Adam kıyıda yürürken bir lamba bulur ve ovar. Lambadan çıkan cin: Dile benden ne dilersen der. Adam bir süre düşünür ve: Hep Kıbrıs'a gitmek istemişimdir ama, hem hava hem de deniz taşıtlarından korkarım. Bana buradan Kıbrıs'a kadar bir köprü yap da oraya gidebileyim, yanıtını verir. Cin gülümseyerek bu köprünün çok pahalıya mal olacağını, köprünün bacaklarının çok derinlere oturmasının sakıncalı ve zor olduğunu, yapımına dünyanın beton ve çeliğinin gideceğini söyler ve adamdan başka bir dilekte bulunmasını ister. Adam bunun üzerine cinden ona 'kadınları anlama yeteneği' vermesini ister. Cin düşünür ve yanıt verir: -Şu senin köprü, tek şeritli mi olsun, çift şeritli mi?
Patron (adam) ve sekreteri (kadın) şehir dışına yemeğe gitmek için arabayla yola çıkarlar. Fakat araba yolda problem yaratır. İnip bakarlar tamir olacak gibi değil. Burda kaldık diye söylenirler. İlerde bir küçük ev görürler. Giderler ve kapısının açık olduğunu görürler. Araladıkları kapıdan baktıklarında şanslarına bir de yatak olduğuna sevinirler. Adam,"sen yatağa yatabilirsin, ben de uyku tulumuyla şuraya kıvrılırım" der. Yatarlar. Biraz sonra sekreter "ben üşüyorum" der. Adam uyku tulumunun fermuarını açar, kalkar ve bir battaniye alıp kadının üzerine örter. Tekrar gider uyku tulumunun içine girer. Fakat çok geçmez. Kadın biraz da arzulu bir sesle "ama ben hala üşüyorum der". Adam yine kalkar ve bir battaniye daha alıp kadının üzerini örter. Döner, uyku tulumuna girip uyumaya çalışır. Yine biraz sonra kadın arzulu bir sesle "ama ben ısınamadım" der. Adam tekrar kalkar. Bir battaniye daha alır ve kadını örter. Dönüp tekrar uyku tulumunun içine girer. Biraz sonra kadın daha arzulu bir sesle "ama ben üşüyorum ve bir türlü ısınamıyorum" der. Adam "en iyisi biz seninle bu akşam evliymişik gibi davranalım, ne dersin?" diye sorar. Kadının hoşuna gider ve sevinçle "olur" der. Adam oldukça yükses tonda bağırır: "kalk ve şu lanet battaniyeyi alıp üzerini ört" der.

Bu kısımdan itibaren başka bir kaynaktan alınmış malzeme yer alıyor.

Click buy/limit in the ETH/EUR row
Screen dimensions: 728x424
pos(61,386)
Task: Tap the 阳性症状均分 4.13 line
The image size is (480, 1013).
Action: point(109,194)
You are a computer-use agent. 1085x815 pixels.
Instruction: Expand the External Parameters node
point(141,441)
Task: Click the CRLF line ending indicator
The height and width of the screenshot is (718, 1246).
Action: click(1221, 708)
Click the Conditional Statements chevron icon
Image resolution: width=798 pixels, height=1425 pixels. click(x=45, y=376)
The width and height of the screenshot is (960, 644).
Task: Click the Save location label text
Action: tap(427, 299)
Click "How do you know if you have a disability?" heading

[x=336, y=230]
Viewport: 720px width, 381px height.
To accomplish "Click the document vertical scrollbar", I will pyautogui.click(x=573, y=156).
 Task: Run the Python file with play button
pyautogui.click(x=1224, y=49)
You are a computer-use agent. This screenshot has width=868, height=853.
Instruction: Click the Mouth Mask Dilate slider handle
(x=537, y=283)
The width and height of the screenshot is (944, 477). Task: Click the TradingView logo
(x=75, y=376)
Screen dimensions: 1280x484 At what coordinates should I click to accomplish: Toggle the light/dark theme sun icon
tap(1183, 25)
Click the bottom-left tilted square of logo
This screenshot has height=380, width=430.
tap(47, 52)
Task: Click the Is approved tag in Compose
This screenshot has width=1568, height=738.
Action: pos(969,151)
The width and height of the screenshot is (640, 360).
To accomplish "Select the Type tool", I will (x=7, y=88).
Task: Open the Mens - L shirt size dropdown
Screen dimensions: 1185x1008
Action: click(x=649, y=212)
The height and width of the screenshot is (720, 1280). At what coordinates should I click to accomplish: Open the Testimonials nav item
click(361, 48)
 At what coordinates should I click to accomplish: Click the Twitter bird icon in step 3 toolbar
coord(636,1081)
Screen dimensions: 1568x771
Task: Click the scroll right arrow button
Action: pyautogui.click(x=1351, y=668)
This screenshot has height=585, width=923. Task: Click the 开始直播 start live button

Rizesporla Sinop maç yapıyorlarmış. O
esnada stadın yanından bir tren geçiyormuş. Sinoplular trenin düdüğünü
hakemin bitiş düdüğü zannetmisler. Ve sahayı terketmişler. Kalan 85
dakikada Rizespor da gol atamayınca maç 0-0 berabere bitmiş. Dört kişilik bir eğitim uçağı Karadeniz'de mezarlığa düşmüş... Lazlar 80 ceset çıkarmışlar ve ölü sayısının artmasından korkuyorlarmış. Temel Avustralya'ya devekusu avlamaya seyahata çıkıyor. Orada malzemelerini hazırlayıp maceraya atılıyor. Bir viraji dönünce bakıyor 10,15 tane devekuşu, hemen arabayı durduruyor, silahını doğrultuyor. Devekuşları, silahı görünce ürkerek, kafalarını kuma gömüyorlar. Yani kendi akıllarınca saklanıyorlar. Temel etrafa bakıyor ve kendi kendine sinirli sinirli soruyor: "Ulan nereye gitti bu hayvanlar?" Lazlar yeni bir paraşüt icad etmisler: Yere çarpınca açılıyormuş.... Karadenizlilere niçin perşembe günü fıkra anlatılmaz? Cevap: Cuma namazında gülmesinler diye... Temelle Dursun, ormanda uyuruyorlar, bir ara Temel Dursun'a sesleniyor: "Dursun ormanın güzelligine bak. Dursun: "Ağaçlardan göremiyorum ki."